UEFA FFP and Chelsea's 12-13 Accounts

Introduction

Chelsea recently announced a £49.4m loss in their latest 2012-13 accounts. It was of significant interest that the press release stated that:

“A long-term objective was financial sustainability, and the subsequent implementation of Financial Fair Play by Uefa and by the Premier League has brought that to the top of the agenda for football clubs. We are pleased therefore that we will meet the stipulations set down by Uefa in their first assessment period.”

Chelsea explained that they would comply with UEFA’s Financial Fair Play Rules (FFPRs) which include only making a €45m loss over the 11-12 and 12-13 seasons. What most analyists presumed was that a big part of the club’s compliance policy was to use the UEFA FFPR Annex XI relief.  The aim of this blog is to illustrate how Chelsea are unlikely to be able to remove the costs of player contracts entered into before June 2010 because the club’s trend is actually getting worse.
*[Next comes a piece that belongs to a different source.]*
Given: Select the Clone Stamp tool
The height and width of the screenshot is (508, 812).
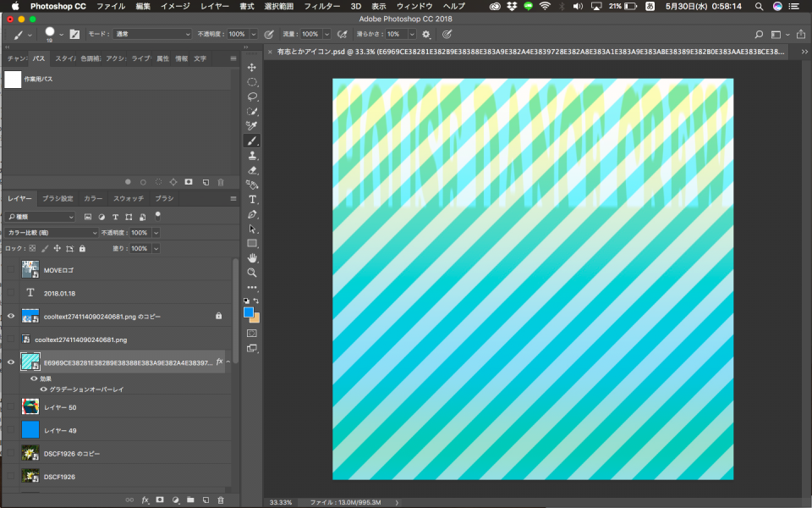Looking at the screenshot, I should coord(252,156).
This is due to the club making a profit in 2011-12 (£1.4m)  but a loss in 2012-13. Such deductions would have certainly lead to a much smaller loss for FFPR compliance purposes.

The Basics

For a summary of the FFPR basics click here. The FFPRs will start to bite from the 2013-14 season. The rules need to be borne in mind, however, from the 2011-12 season onwards because the 2011-12 and 2012-13 accounts will be used to determine a club’s license application in the 2013-14 season. As such Chelsea’s 2012-12 accounts (after the FFPR calculations have been made) will form one of the two accounting periods, for the first monitoring period, that UEFA will use to assess compliance.

The Annex XI Relief

This provision  is an avenue for clubs applying for a UEFA license to remove some wage expenditure from its break-even calculation. Annex XI(2) states that for applications for the first two monitoring periods, if the break-even deficit exceeds the acceptable deviation provisions, a club will not be sanctioned so long as:

•“it reports a positive trend in the annual break-even results”; and

•“the aggregate break-even deficit is only due to the annual break-even deficit of the reporting period ending in 2012…[for] contracts with players undertaken prior to 1 June 2010″.
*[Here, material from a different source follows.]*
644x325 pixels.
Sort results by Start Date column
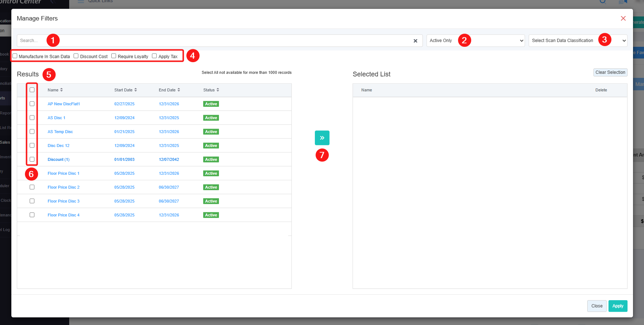point(126,90)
Therefore, even if a club fails to meet the standard deviation target (i.e. a cumulative loss of over  €45m) in the first two monitoring periods, the club can, so long as its losses are reducing, remove all wage costs from their 2011-12 accounts for players whose contracts were already in place prior to 1 June 2010. If the club as a result falls within the €45m acceptable deviation limit, UEFA will not apply any sanction. For the sake of clarity, it appears contract renegotiations after 1 June 2010 for an existing contracted player would be classed as a new contract for the purposes of this provision (see Annex XI(2)(ii)). Importantly, this provision would appear to include the wages of a player that has subsequently left the club but had a contract with the club during the 2011-12 season.
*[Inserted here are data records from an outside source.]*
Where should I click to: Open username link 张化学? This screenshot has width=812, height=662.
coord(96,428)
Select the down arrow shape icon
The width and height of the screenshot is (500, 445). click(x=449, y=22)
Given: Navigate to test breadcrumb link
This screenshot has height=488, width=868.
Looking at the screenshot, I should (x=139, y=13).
Annex XI will provide clubs with greater room to manouvre  for the first two years of the FFPRs. This is because the 2011-12 season accounts are included in:

•the first monitoring period (the two year period 11-12 and 12-13); and

•the second monitoring period (the three year period 11-12, 12-13 and 13-14).

Chelsea Ramifications

In an excellent blog on Chelsea Jake Cohen calculates that the club could have benefitted from up to £79.3m of wage costs that could have been deducted if the club’s trend had been positive. No doubt that if the club makes a smaller loss in the second monitoring period (for the 13-14 accounting season), then the trend will be positive and it can take advantage of this cost reduction in the 2014-15 monitoring period covering 11-12, 12-13 and 13-14 accounting periods.

Conclusion

Not being able to benefit from the Annex XI relief (at least for this first monitoring period) according to the latest Chelsea press release appears not to have made a material difference in complying with the FFP break-even regulations. It still however is likely to be a major cost reduction relief for a number of other clubs wanting to play in European competition. To take advantage of the relief, clubs have to ensure their losses are reducing.